Looking at the button gives me a sudden idea, and I focus my sorcery on it until the threads weaving the enchantment on it become visible.
“Does each one of these do something else?” I ask, eyeing the tangle of magic.
This one is far simpler than the one on the pendant—each individual thread is perfectly visible. My hand itches to touch them.
Regnault crosses his arms. “Now is not the time for this.”
It’s the same answer he always gives when I ask about magic.
Before gifting me the pendant, Regnault had never allowed me to touch his enchanted items, much less understand how they were created.
His office door was always firmly closed to me when he worked.
The bare minimum I know, he taught me so that I could identify goddess-gold.
I used to become frustrated by his refusals to teach me, my desperation driving me to tears.
That has never worked before, so now I try a different strategy.
I pout playfully, sticking out my bottom lip. “But you promised that if I succeeded, you would teach me all you knew.”

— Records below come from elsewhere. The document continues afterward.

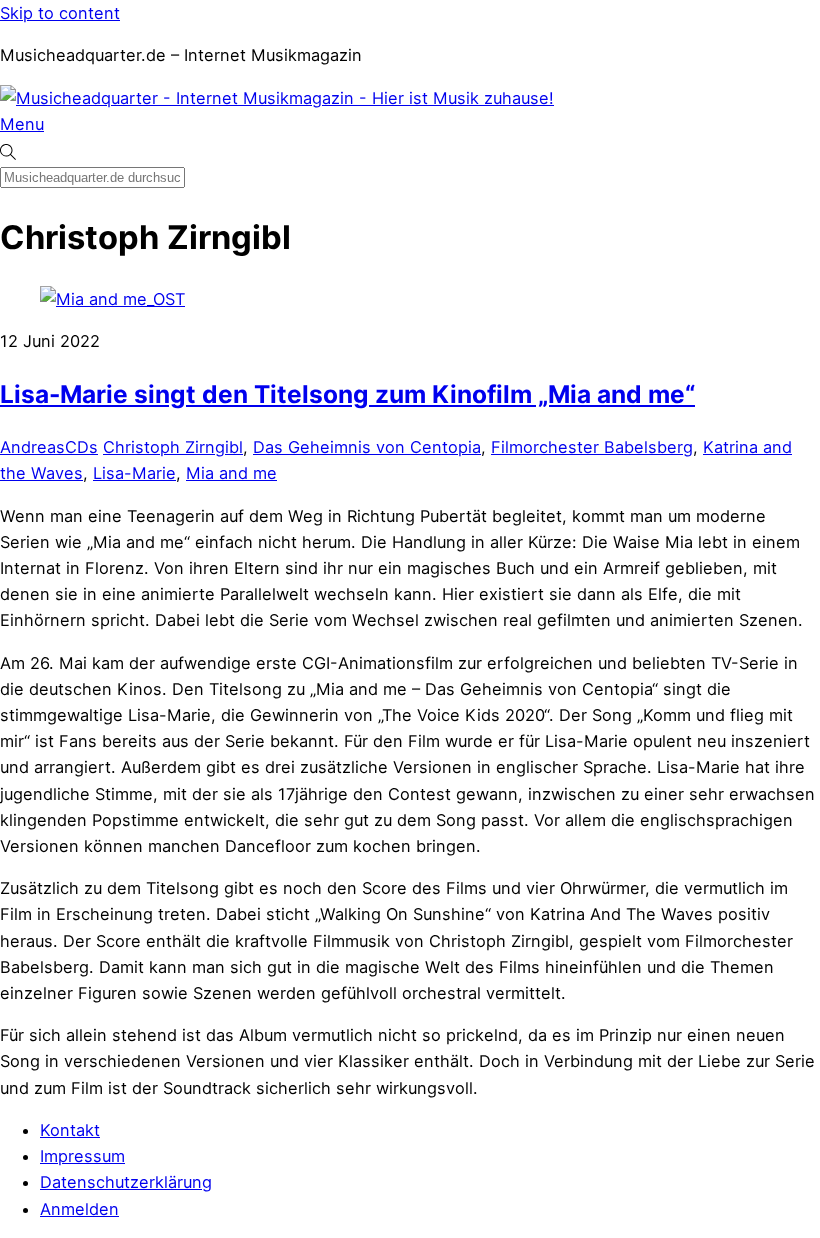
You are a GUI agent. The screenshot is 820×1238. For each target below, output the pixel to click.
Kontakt (70, 1130)
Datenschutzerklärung (126, 1182)
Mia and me (231, 473)
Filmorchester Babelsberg (592, 447)
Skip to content (60, 13)
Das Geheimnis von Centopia (367, 447)
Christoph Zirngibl (173, 447)
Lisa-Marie (134, 473)
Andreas (32, 447)
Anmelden (79, 1209)
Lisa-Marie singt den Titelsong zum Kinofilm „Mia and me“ (347, 394)
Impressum (82, 1156)
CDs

“Once you have the Couronne, yes.”
I slump my shoulders, doing my best impression of a kicked puppy, as I used to do with him when I was a girl and was begging him to buy me pastries. “Well, I sort of succeeded. Partially.”
That manages to break through his severe demeanor. “Very well,” he says, chuckling, and a tiny part of me dances at the victory. “Yes. Every thread is like a… a word. And together they form sentences.”
“Is that why you told me not to touch them?” I ask, thinking of when he handed me the pendant for the first time.
He inclines his head. “When you touch a thread, your will becomes tied to it. Even a stray thought can change its meaning or render it incoherent. Modify the wrong spell-thread, and the whole enchantment will unravel.” He takes the button out of my hand again, causing the threads to vanish.
“Best-case scenario, it transforms into something you did not intend. Worst-case scenario, the spell implodes. That could kill you, or leave you disfigured, or Morgane knows what else.”
“Oh,” I say faintly.
He hands the button back to me and squeezes my shoulder. “Be patient, little owl. Once we have true magic back, I will show you how to weave spells like this yourself. Until then, no more questions. Yes?”
“Of course,” I say, though my thoughts are already churning with what I have learned. I can’t do what he asks, not while Damien is involved.
If Regnault isn’t going to give me the answers I seek, I simply have to find them another way.